Bivariate functions can also be represented in ApproxFun. For example,

f=Fun((x,y)->exp(-x^2-y^2), ChebyshevInterval()^2)

constructs a function on the rectangle [-1,1]^2. Just as in the 1D case, f.coefficients is a Vector of coefficients, and f.space is a Space that tells how to interpret the coefficients.

TensorSpace

In the example above, the resulting space is a TensorSpace.

A TensorSpace is a subtype of AbstractProductSpace. The purpose of AbstractProductSpaces beyond TensorSpace is that it is often convenient to use different bases in one-dimension depending on the order. Thus we want to be able to represent functions in the basis φ_k^j(x)ζ_j(y): for example, we could have the basis

\[(1-x^2)^{m/2} \mathrm{P}_k^{(m,m)}(x) e^{imy}\]

(which is related to spherical harmonics), where $\mathrm{P}_k^{(m,m)}(x)$ are Jacobi polynomials.

To handle this more general setting, an AbstractProductSpace implements ApproxFunBase.columnspace: In the (1-x^2)^(m/2) P_k^{(m,m)}(x) e^{imy} example, we would have

columnspace(myproductspace,1)  ==  JacobiWeight(0,0,Legendre()),
columnspace(myproductspace,2)  ==  JacobiWeight(0.5,0.5,Jacobi(1,1)),
columnspace(myproductspace,k)  ==  JacobiWeight((k-1)/2,(k-1)/2,Jacobi(k-1,k-1))

The basis is then interlaced as in TensorSpace.

ProductFun

A Fun is only one possible way to represent a bivariate function. This mirrors linear algebra where a matrix can be represented in different formats depending on the usage Matrix or SparseMatrixCSC, for example.

Another format for representing bivariate functions in ApproxFun is a ProductFun: for example, the previous function could also be represented by

f=ProductFun((x,y)->exp(-x^2-y^2),ChebyshevInterval()^2)
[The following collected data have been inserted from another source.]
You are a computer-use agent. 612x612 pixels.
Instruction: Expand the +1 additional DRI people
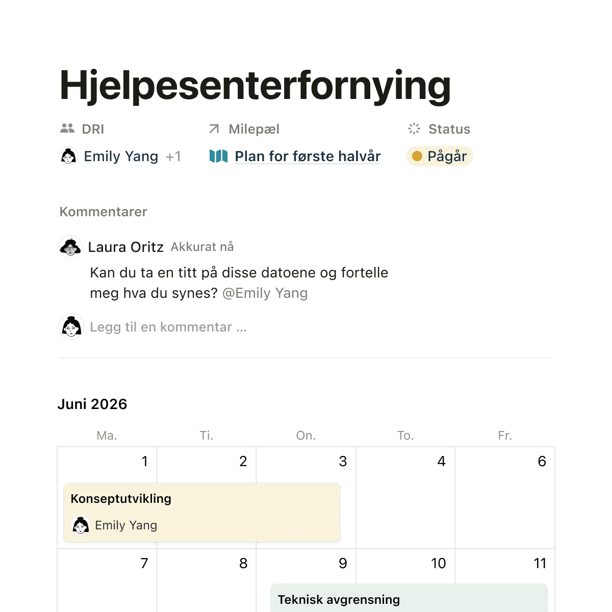coord(173,157)

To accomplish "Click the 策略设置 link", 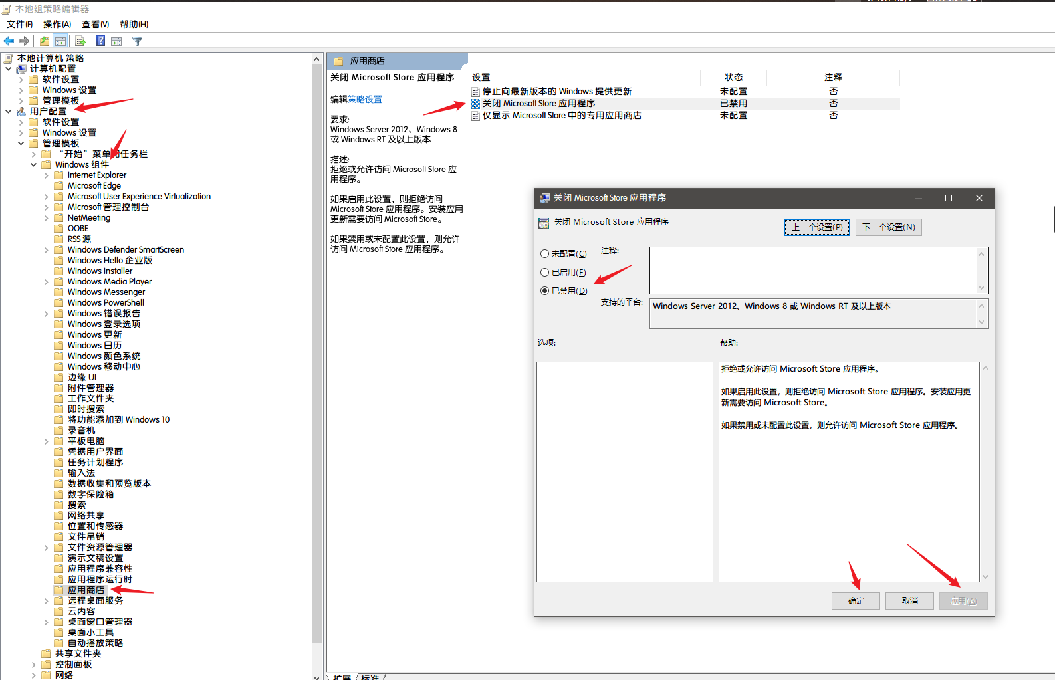I will coord(365,100).
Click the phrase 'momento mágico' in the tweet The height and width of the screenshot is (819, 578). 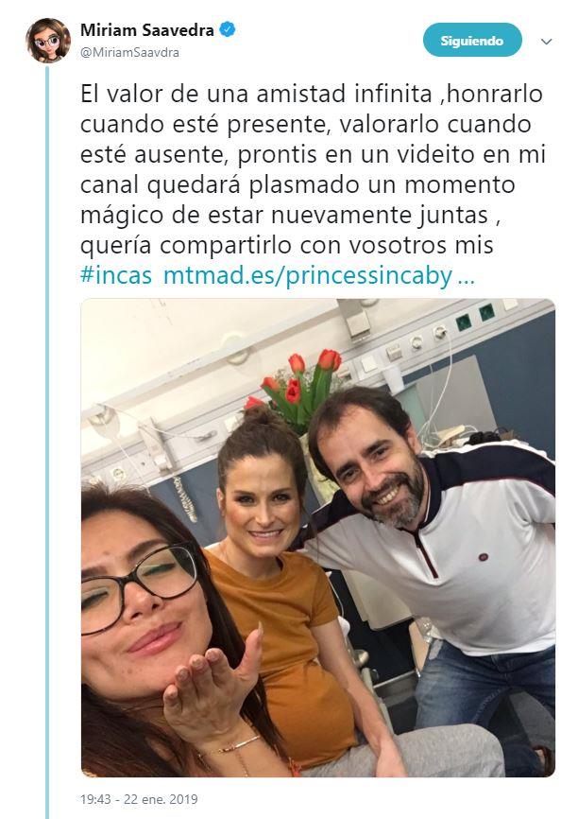[298, 200]
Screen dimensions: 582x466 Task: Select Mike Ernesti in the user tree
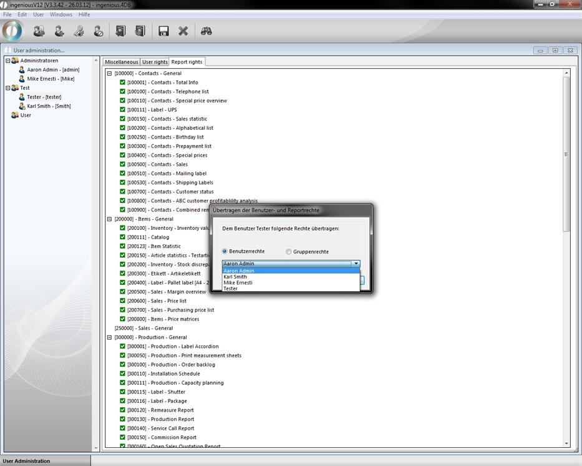[x=50, y=79]
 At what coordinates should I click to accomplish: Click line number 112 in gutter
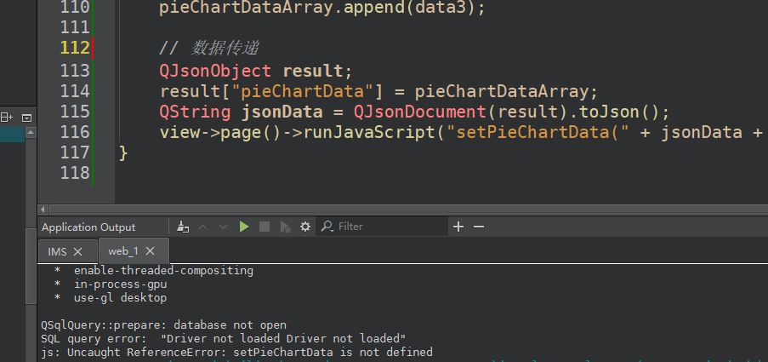click(x=74, y=49)
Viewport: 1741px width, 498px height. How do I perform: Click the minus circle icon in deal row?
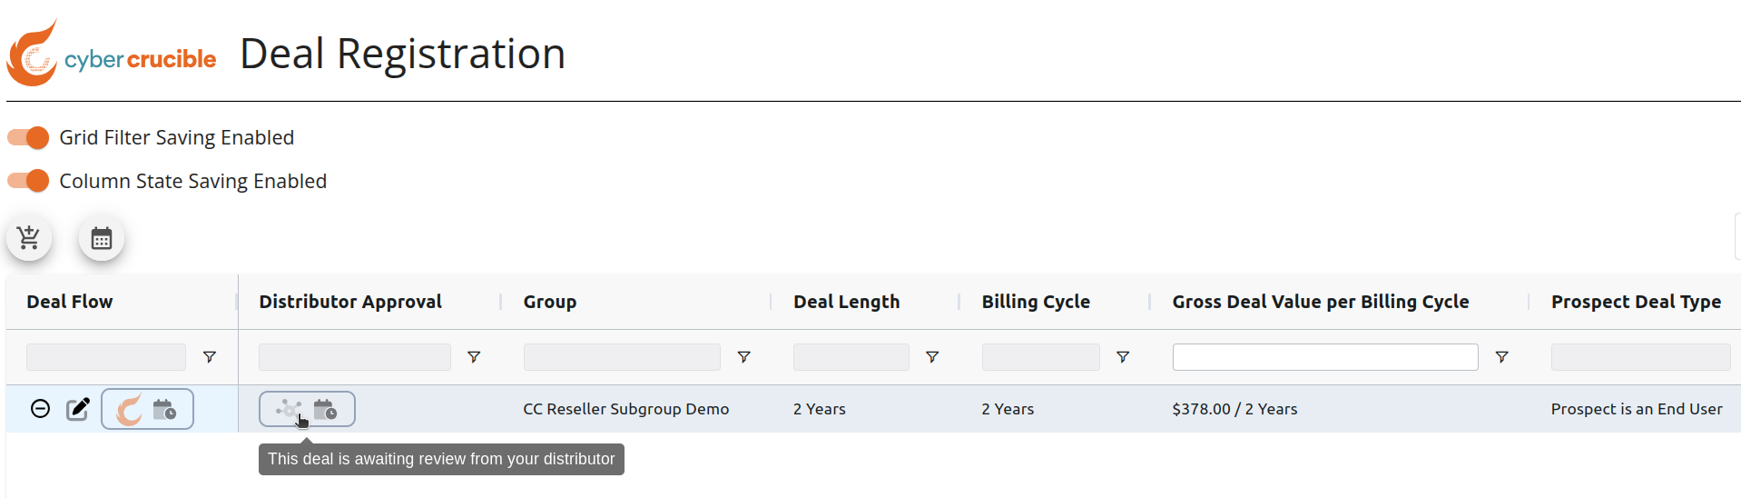[40, 409]
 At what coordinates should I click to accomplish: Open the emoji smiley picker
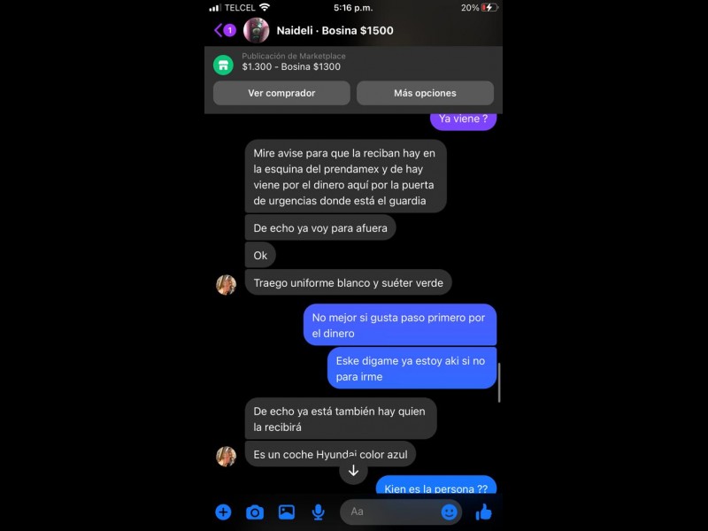(449, 512)
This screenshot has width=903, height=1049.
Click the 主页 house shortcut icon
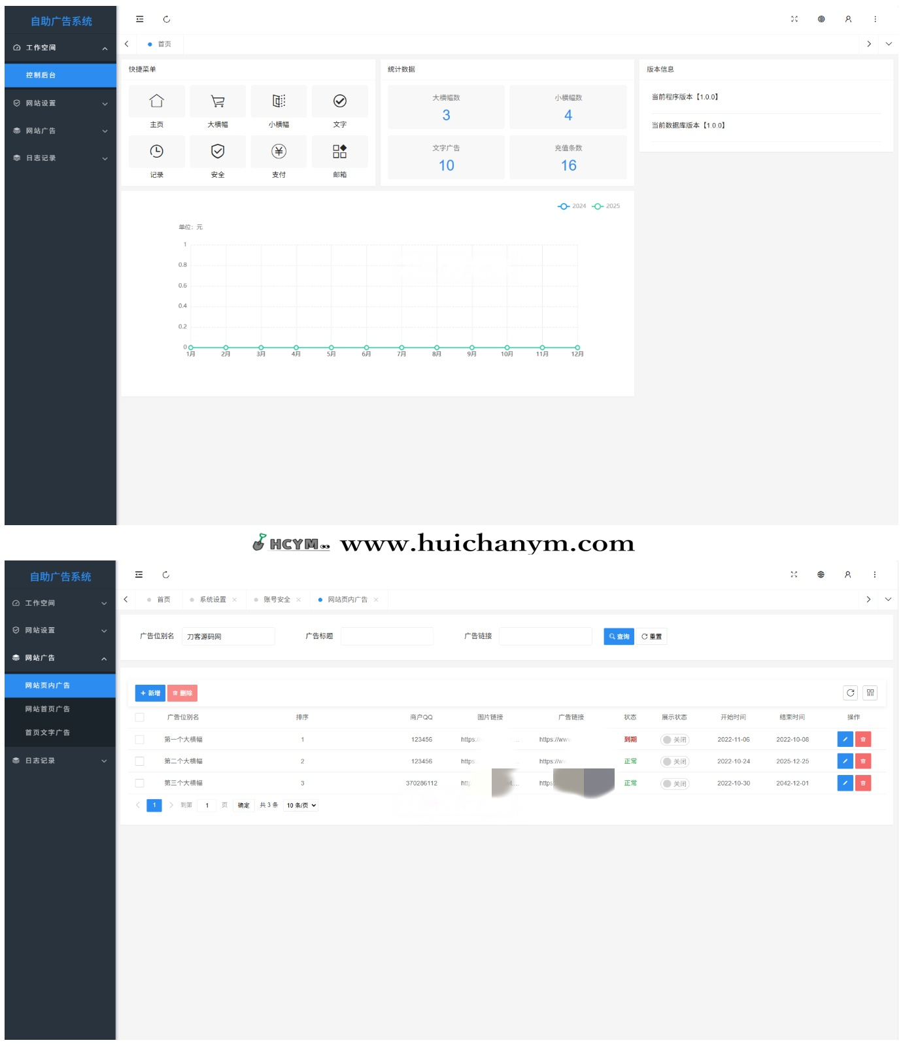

A ProductFun also has two fields: f.coefficients and f.space, where f.space must be an AbstractProductSpace. Here, f.coefficients is a Vector{Fun{S,T}} that represents a list of functions in x, where

space(f.coefficients[k]) == columnspace(f.space, k)

LowRankFun

LowRankFun represents a function as a sum of outer products of 1D Funs. This form tries to minimize the number of functions necessary by retaining the highest singular values of the function.